Skymark Airlines Inc. may have filed for bankruptcy and seen its passenger numbers dwindle. It still holds an asset worth about $612 million in annual revenue that offers a path out of bankruptcy.
The budget airline has 36 takeoff and landing slots for local service from Haneda airport, or 8 percent of the rights there. One slot for domestic flights at the Tokyo airfield probably generates about ¥2 billion in sales annually, according to Hiroshi Hasegawa, an analyst at SMBC Nikko Securities Inc. in Tokyo.
Owning the third-most landing rights at Asia’s second-busiest airport could help Skymark attract a partner to lift the company out of bankruptcy, where it landed last month with ¥71 billion of liabilities. Integral Corp., the private-equity fund that is helping the ailing carrier, has promised to hold on to all the Haneda slots and trim operating costs to turn the Tokyo-based airline profitable.
Rights to Haneda, close to the center of Tokyo, are lucrative for airlines because they give passengers a more convenient alternative to Narita airport, an hour’s ride from Tokyo by an express train. With 46 landings and takeoffs every hour, Haneda is the preferred location for business travelers and is the world’s fourth-busiest aerodrome, according to the International Air Transport Association.
“The most valuable assets they have would be the slots in Haneda,” said Shukor Yusof, founder of aviation research firm Endau Analytics. “Those are not easy to come by. They have a chance to re-emerge as a leaner airline.”
Skymark, which aims to have a business recovery plan in place by the end of May, trails the nation’s two biggest carriers in landing slots at Haneda. Japan Airlines Co. has 40 percent and ANA Holdings Inc. 37 percent, according to the transport ministry.

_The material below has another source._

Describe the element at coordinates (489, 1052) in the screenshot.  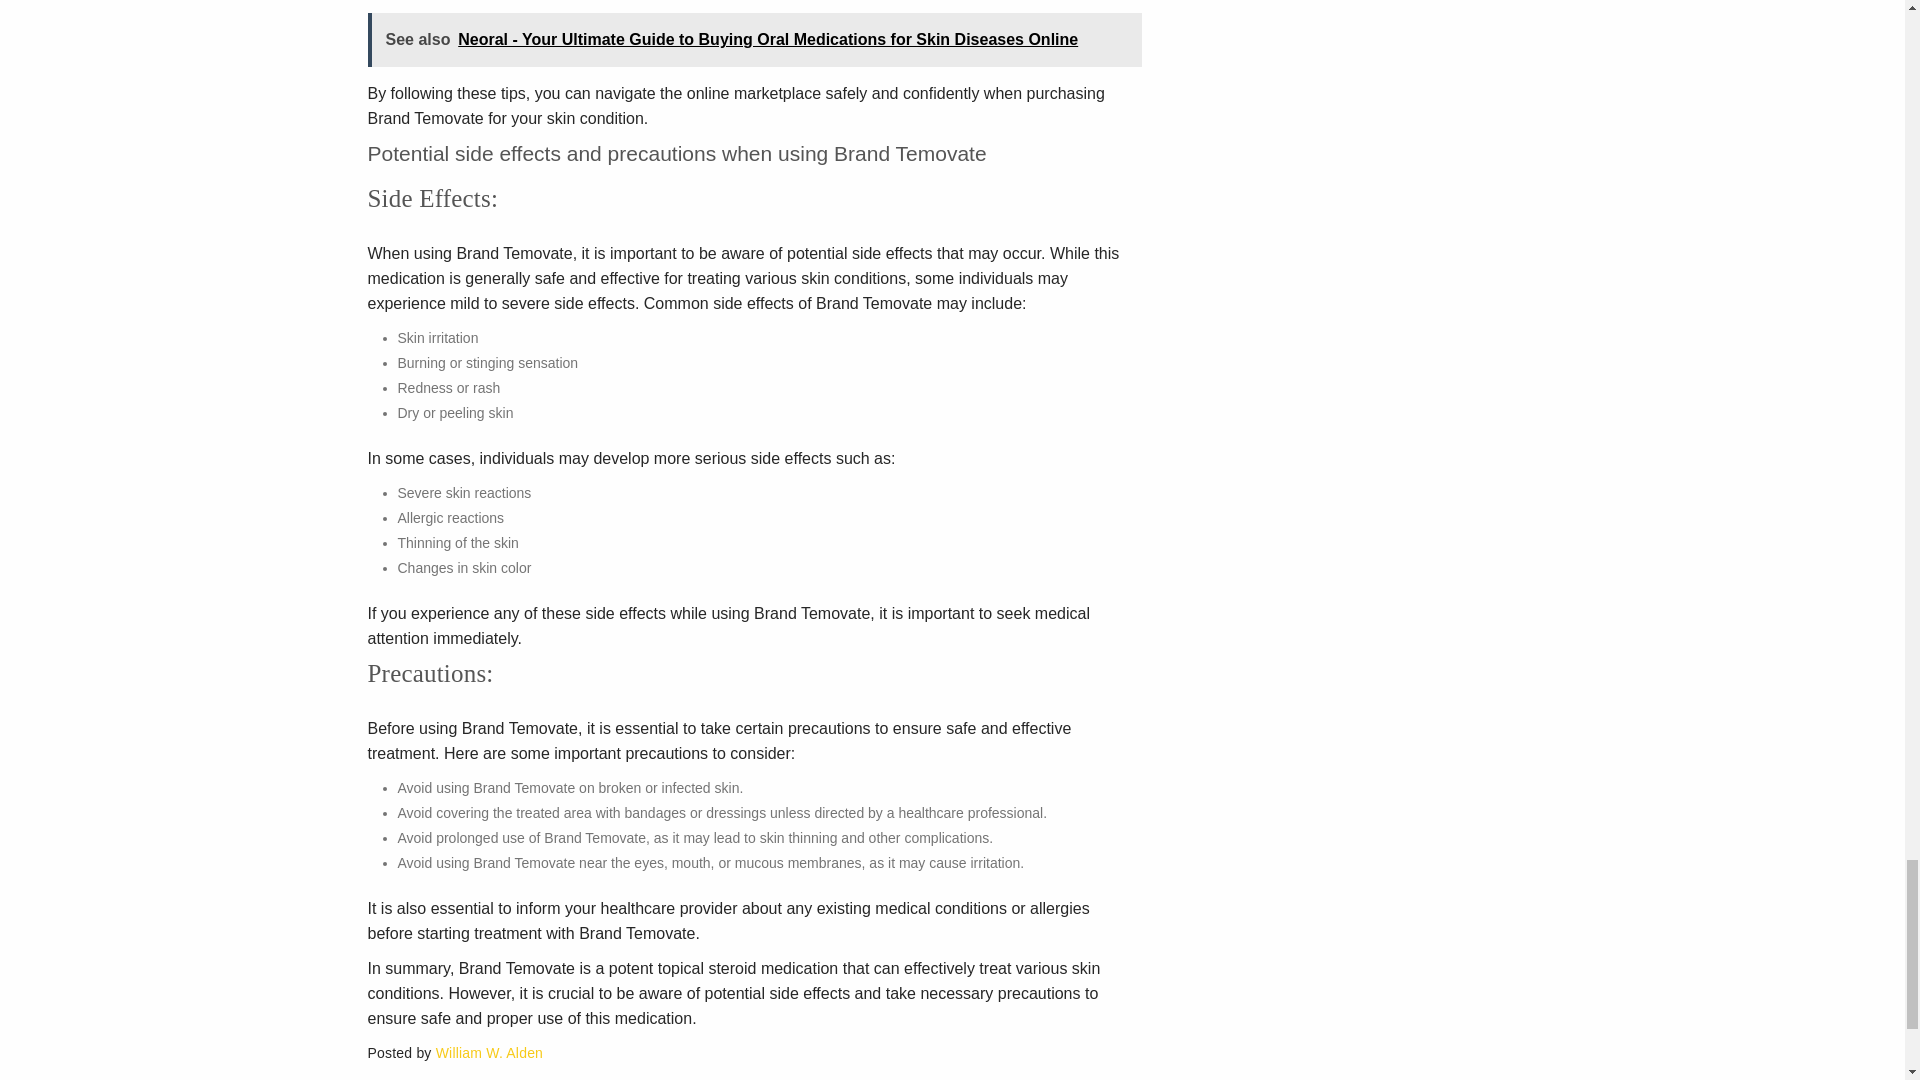
I see `Posts by William W. Alden` at that location.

Nearly twice as many travelers now pass through Haneda as through Narita, 70 km east of Tokyo, according to the IATA data. Skymark’s low-cost-carrier rivals — including Peach Aviation Ltd., Spring Airlines and Jetstar Japan Co. — operate from Narita, according to the CAPA Center for Aviation.
Peach, 39 percent owned by ANA, has indicated it would like to use nighttime international slots at Haneda, according to CAPA.
“It was inevitable the new LCCs would aspire to fly from Haneda,” CAPA said in a Jan. 30 report. Though it will be a while before the budget carriers are able to get daytime slots there, their push “makes Skymark’s turnaround all the more imperative.”
Last month’s bankruptcy filing wiped out more than 90 percent of Skymark’s market value amid concerns that the company might not have enough cash to meet a penalty for six canceled Airbus Group NV A380 planes, worth $2.5 billion in list prices. Skymark also has struggled to fill planes, prompting it to halt some flights and cease all its Narita operations. The stock will be delisted March 1.
Along with the bankruptcy filing, Skymark President Shinichi Nishikubo stepped down Jan. 28 and was replaced by Chief Financial Officer Masakazu Arimori.
If creditors approve, Skymark’s recovery plan would be implemented by the end of July, according to a note for participants at a Feb. 4 meeting in Tokyo. The carrier will get restructuring support from private-equity firm Integral.
Integral partner Nobuo Sayama said in a Feb. 10 interview in Tokyo that if necessary the firm can invest even more than the ¥9 billion it has already pledged for Skymark.
After the restructuring, Integral would consider relisting Skymark or selling it outright, Sayama said. The fund is seeking capital and business support for Skymark from various sectors, Sayama said.
“This is going to be a relatively long investment,” Sayama said. “We need to find options which Skymark employees are happy with.”
Skymark first flagged in July that it might not be able to stay in business after Airbus canceled the A380 order — having questioned Skymark’s ability to pay for the planes — and then demanded a penalty payment. Skymark reduced its fleet and sought tie ups with JAL and ANA in an unsuccessful attempt to avoid bankruptcy.